Media freedom in Italy has come increasingly under pressure since Giorgia Meloni's hard-right government took office, a group of European NGOs warned on Friday following an urgent fact-finding summit.

‘Worrying developments’: NGOs warn of growing pressure on Italian media freedom

They highlighted among their concerns the continued criminalisation of defamation – a law Meloni herself has used against a high-profile journalist – and the proposed takeover of a major news agency by a right-wing MP.

The two-day mission, led by the European Federation of Journalists (EFJ), was planned for the autumn but brought forward due to “worrying developments”, Andreas Lamm of the European Centre for Press and Media Freedom (ECPMF) told a press conference.

The ECPMF’s monitoring project, which records incidents affecting media freedom such as legal action, editorial interference and physical attacks, recorded a spike in Italy’s numbers from 46 in 2022 to 80 in 2023.

There have been 49 so far this year.

Meloni, the leader of the far-right Brothers of Italy party, took office as head of a hard-right coalition government in October 2022.

A key concern of the NGOs is the increased political influence over the RAI public broadcaster, which triggered a strike by its journalists this month.

READ ALSO: Italy’s press freedom ranking drops amid fears of government ‘censorship’

“We know RAI was always politicised…but now we are at another level,” said Renate Schroeder, director of the Brussels-based EFJ.

The NGO representatives – who will write up a formal report in the coming weeks – recommended the appointment of fully independent directors to RAI, among other measures.

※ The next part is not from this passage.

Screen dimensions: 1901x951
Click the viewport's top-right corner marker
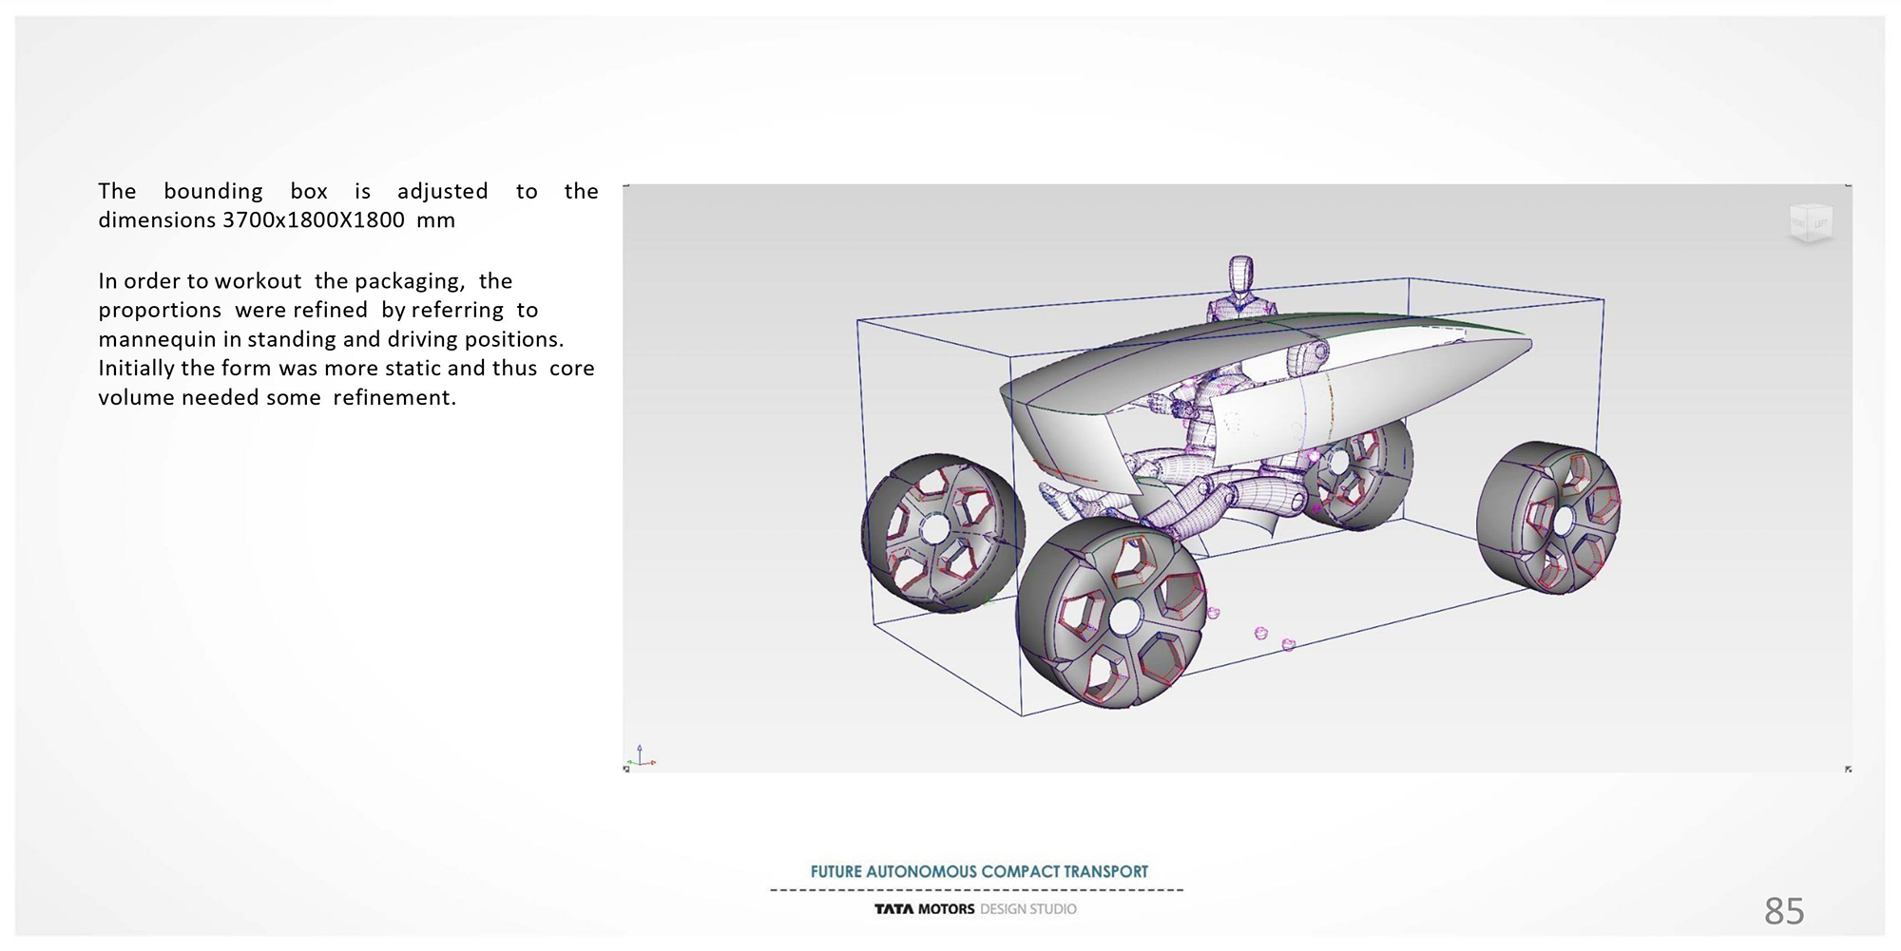click(x=1848, y=185)
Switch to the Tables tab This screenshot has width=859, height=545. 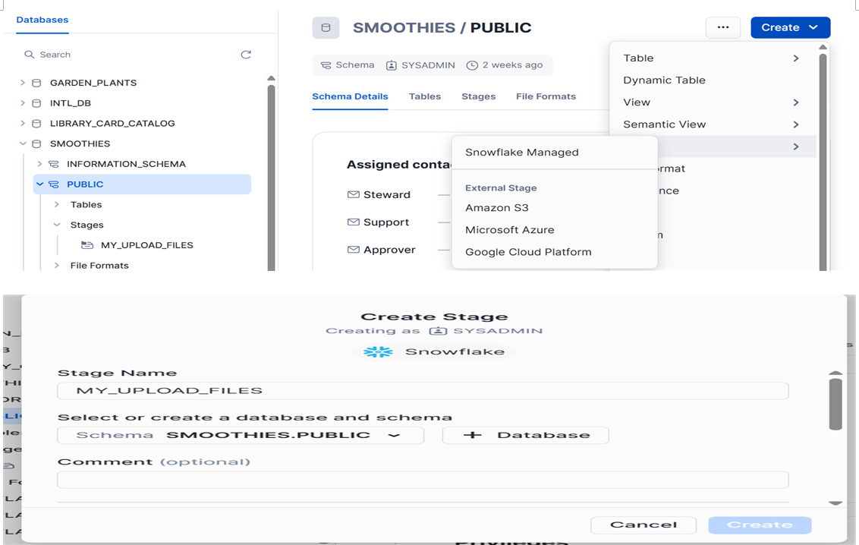tap(424, 96)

They also raised concerns about the failure of repeated Italian governments to decriminalise defamation, despite calls for reform by the country’s Constitutional Court.

Meloni herself successfully sued journalist Roberto Saviano last year for criticising her attitude to migrants.

“In a European democracy a prime minister does not respond to criticism by legally intimidating writers like Saviano,” said David Diaz-Jogeix of London-based Article 19.

He said that a proposed reform being debated in parliament, which would replace imprisonment with fines of up to 50,000 euros, “does not meet the bare minimum of international and European standards of freedom of expression”.

The experts also warned about the mooted takeover of the AGI news agency by a group owned by a member of parliament with Deputy Prime Minister Matteo Salvini’s far-right League party – a proposal that also triggered journalist strikes.

READ ALSO: How much control does Giorgia Meloni’s government have over Italian media?

Beatrice Chioccioli of the International Press Institute said it posed a “significant risk for the editorial independence” of the agency.

The so-called Media Freedom Rapid Response (MFRR) consortium expressed disappointment that no member of Meloni’s coalition responded to requests to meet with them.

They said that, as things stand, Italy is likely to be in breach of a new EU media freedom law, introduced partly because of fears of deteriorating standards in countries such as Hungary and Poland.

Schroeder said next month’s European Parliament elections could be a “turning point”, warning that an increase in power of the far-right across the bloc “will have an influence also on media freedom”.